■ **Data entries**:
========================================================================

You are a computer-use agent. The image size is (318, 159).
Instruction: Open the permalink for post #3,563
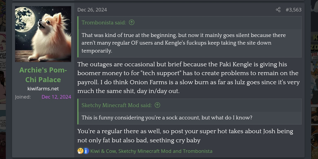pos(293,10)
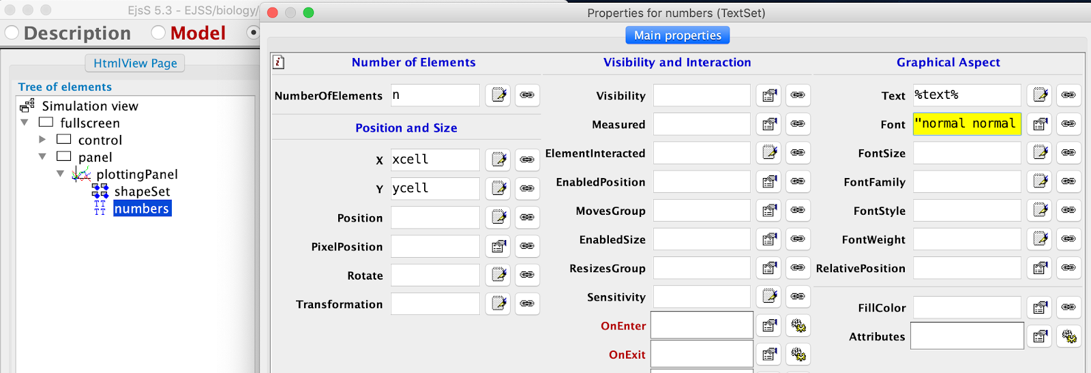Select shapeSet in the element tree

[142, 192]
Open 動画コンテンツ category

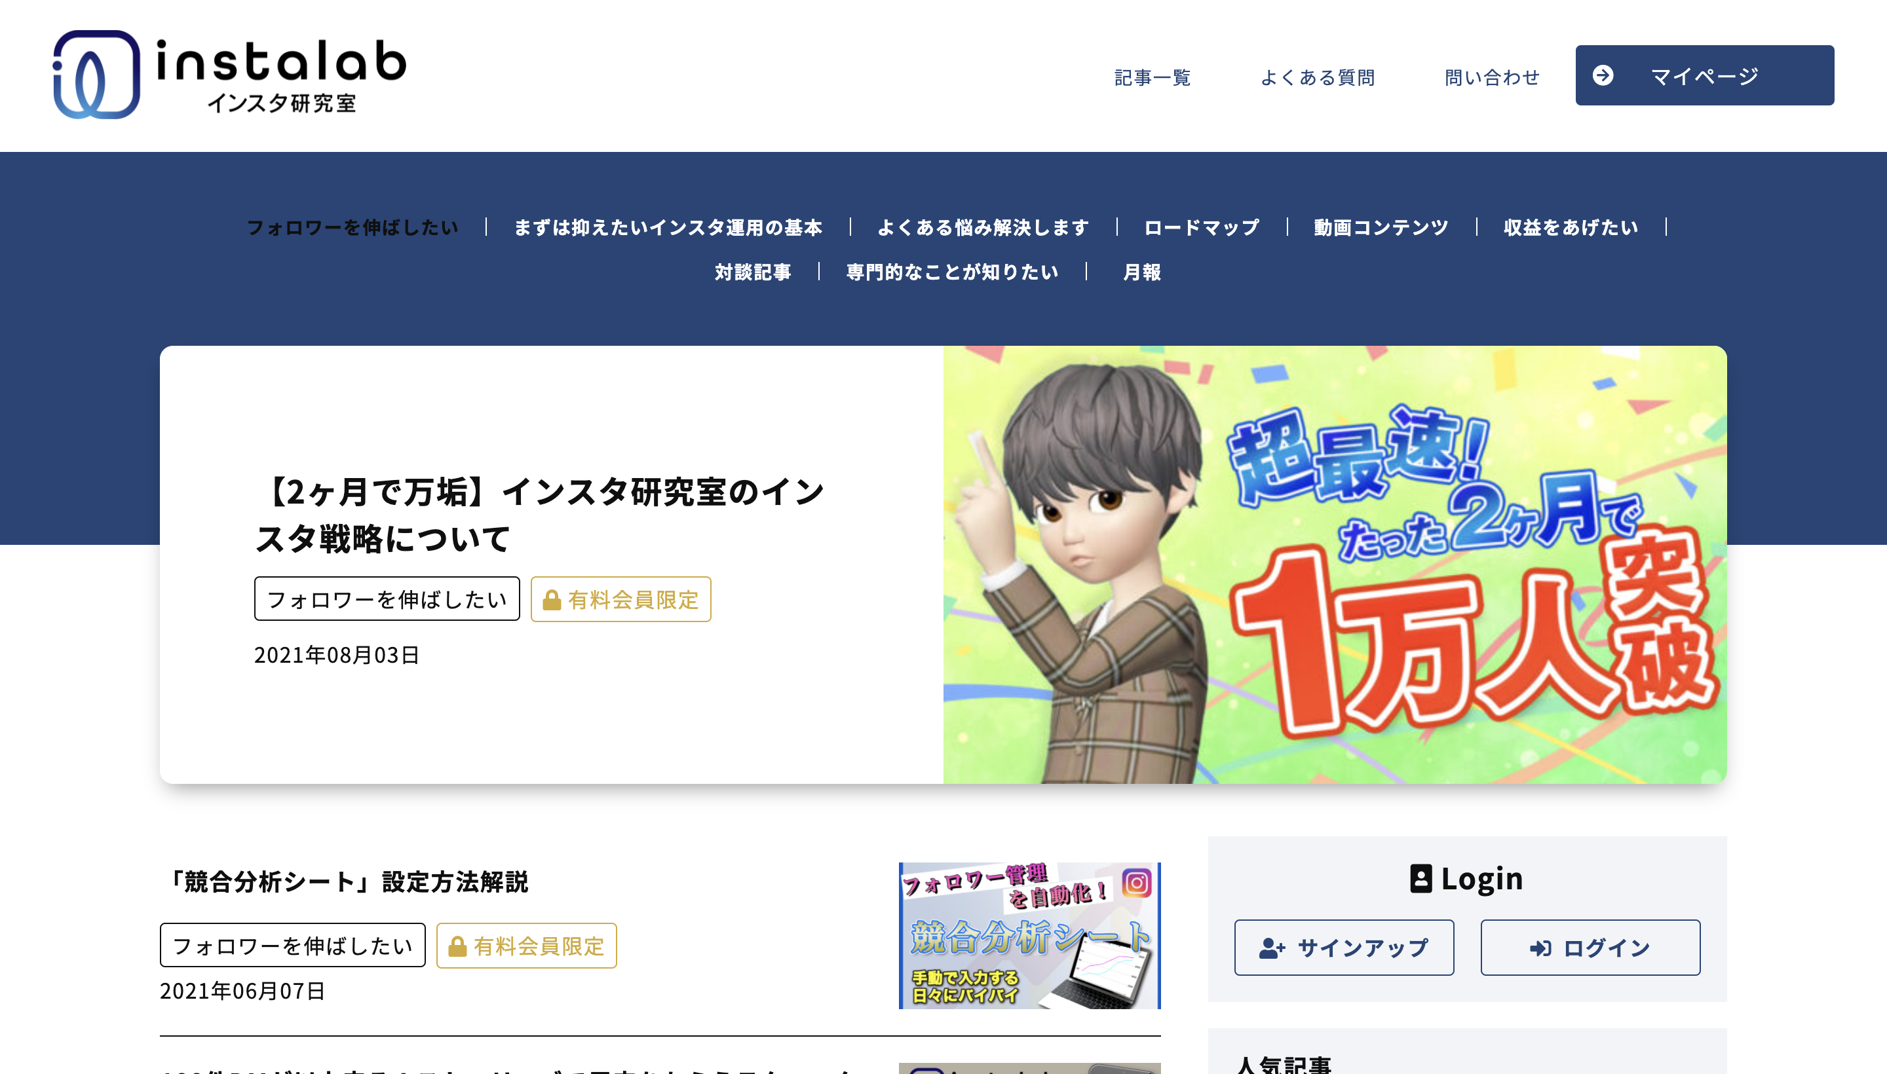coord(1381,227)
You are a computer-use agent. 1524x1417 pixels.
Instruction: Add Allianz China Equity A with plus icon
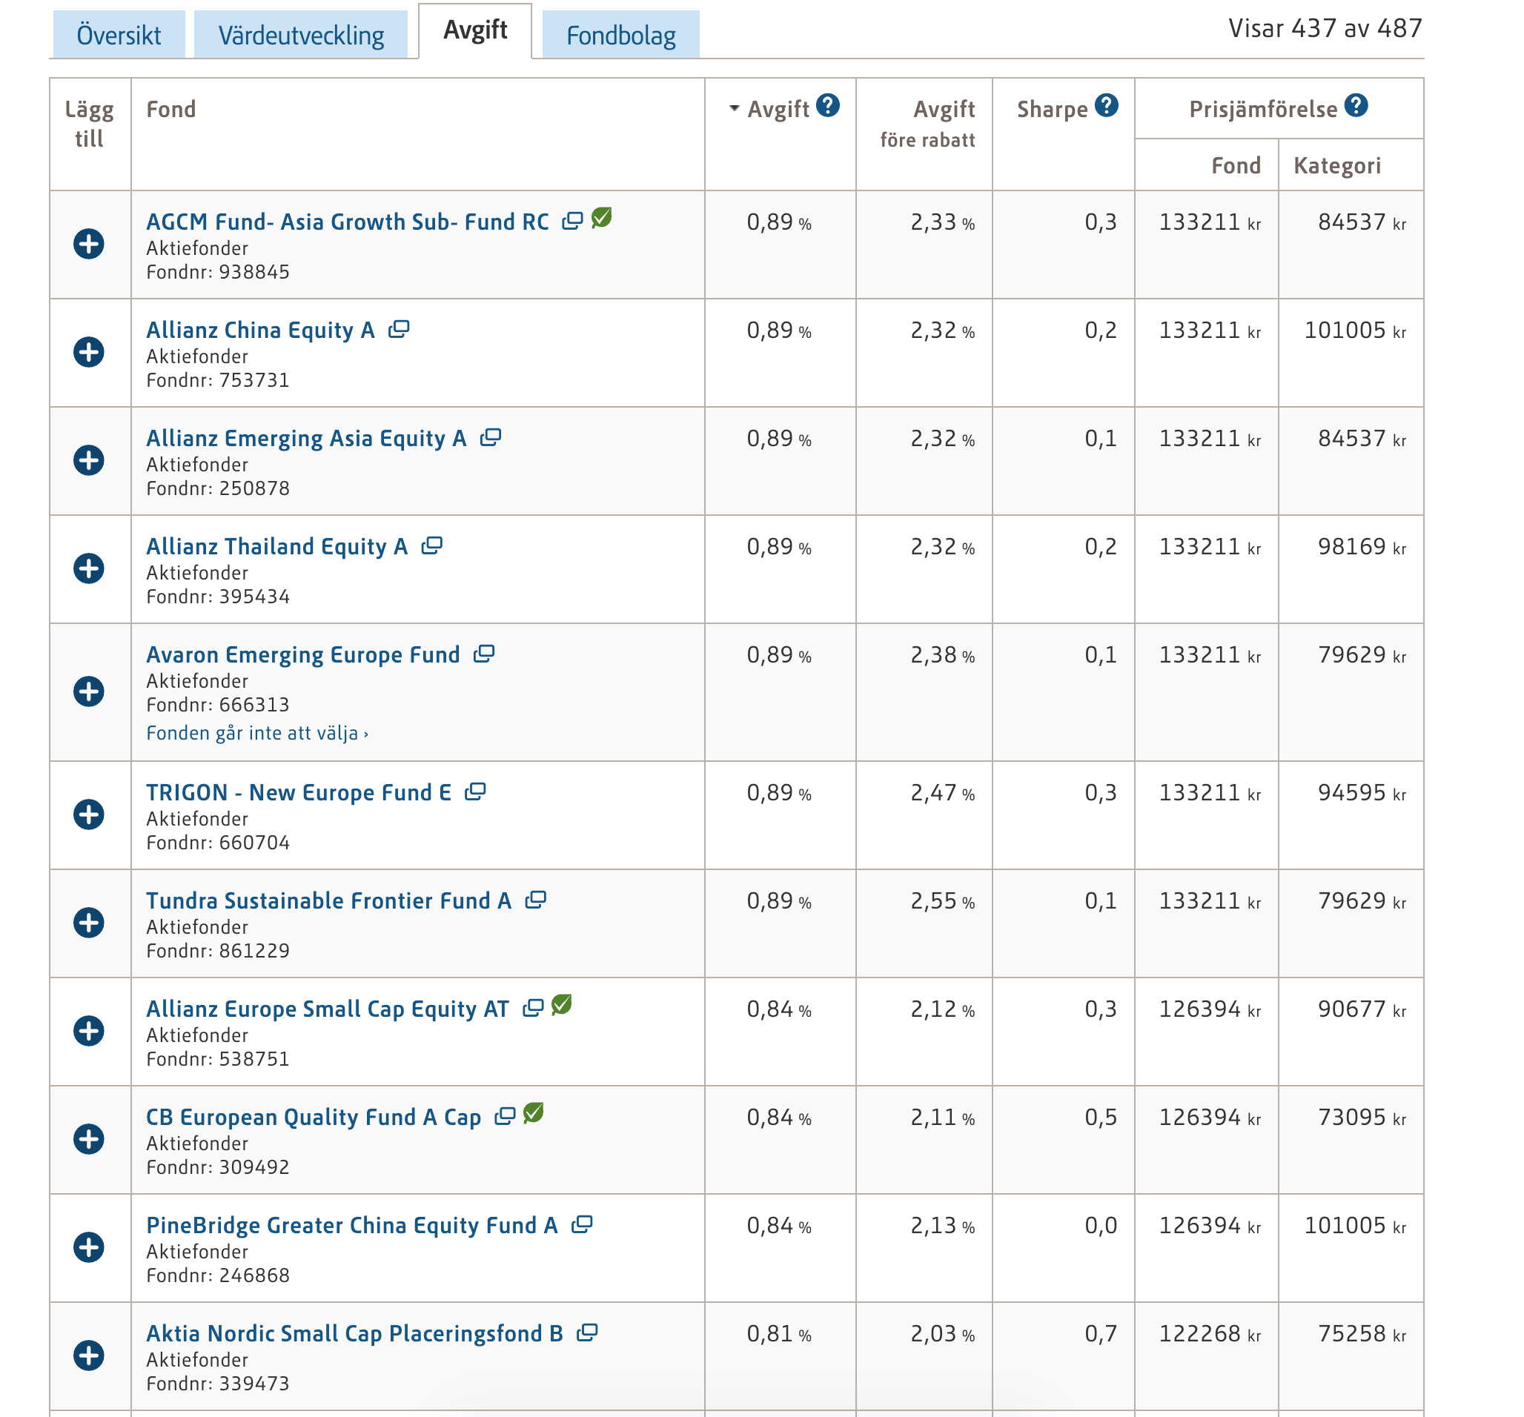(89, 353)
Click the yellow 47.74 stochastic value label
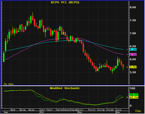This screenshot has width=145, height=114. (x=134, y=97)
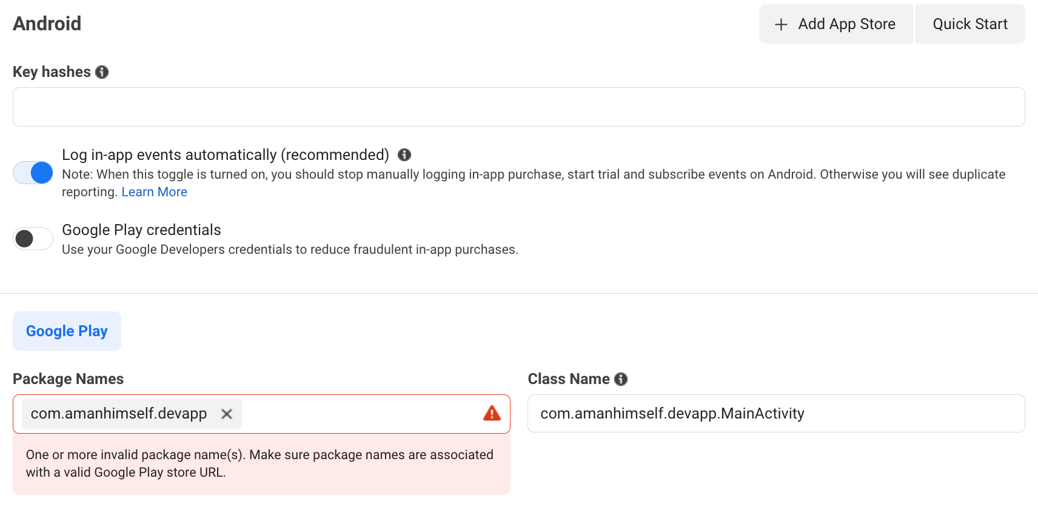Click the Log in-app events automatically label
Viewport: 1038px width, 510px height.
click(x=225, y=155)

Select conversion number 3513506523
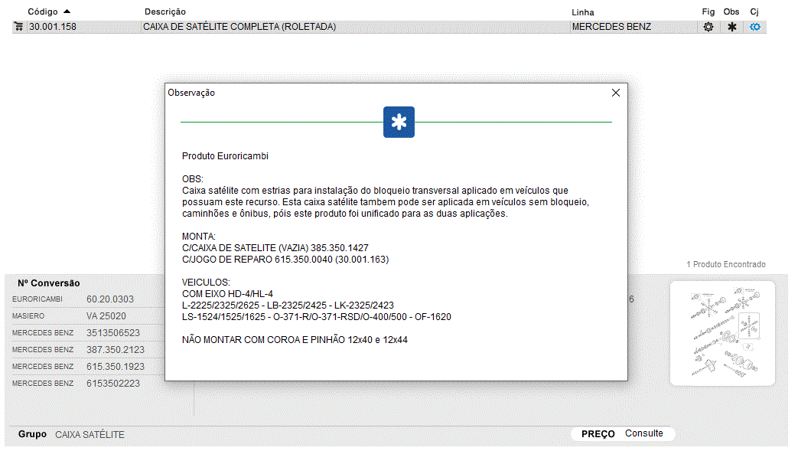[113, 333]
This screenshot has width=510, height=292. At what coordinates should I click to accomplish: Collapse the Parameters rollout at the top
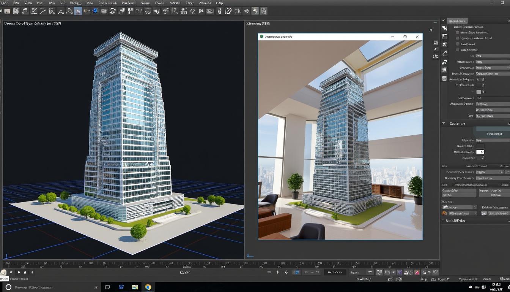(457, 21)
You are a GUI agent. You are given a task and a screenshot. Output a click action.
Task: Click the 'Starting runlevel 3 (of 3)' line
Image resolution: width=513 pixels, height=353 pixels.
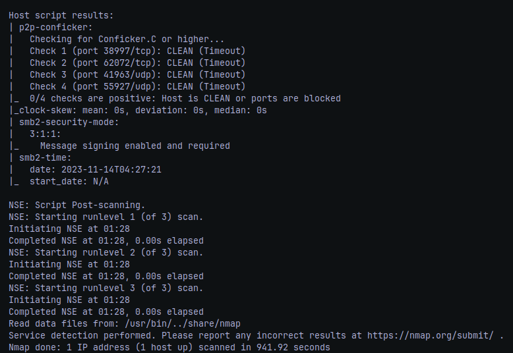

========================================================================

■ **Problem to solve**:
Copy every one of the rows above word for word, omitting the pictures.

■ **The completed task**:
You are a computer-use agent. The image size is (318, 159).
Instruction: Open the permalink for post #3,563
pos(293,10)
Select shapeSet in the element tree

[142, 192]
Open 動画コンテンツ category

coord(1381,227)
You are a computer-use agent. 1524x1417 pixels.
Instruction: Add Allianz China Equity A with plus icon
(89, 353)
Click the yellow 47.74 stochastic value label
This screenshot has width=145, height=114. (x=134, y=97)
Click the Log in-app events automatically label
Viewport: 1038px width, 510px height.
click(x=225, y=155)

Select conversion number 3513506523
[113, 333]
This screenshot has width=510, height=292. At what coordinates should I click to accomplish: Collapse the Parameters rollout at the top
(457, 21)
You are a GUI agent. You are given a task and a screenshot. Output a click action.
Task: Click the 'Starting runlevel 3 (of 3)' line
Image resolution: width=513 pixels, height=353 pixels.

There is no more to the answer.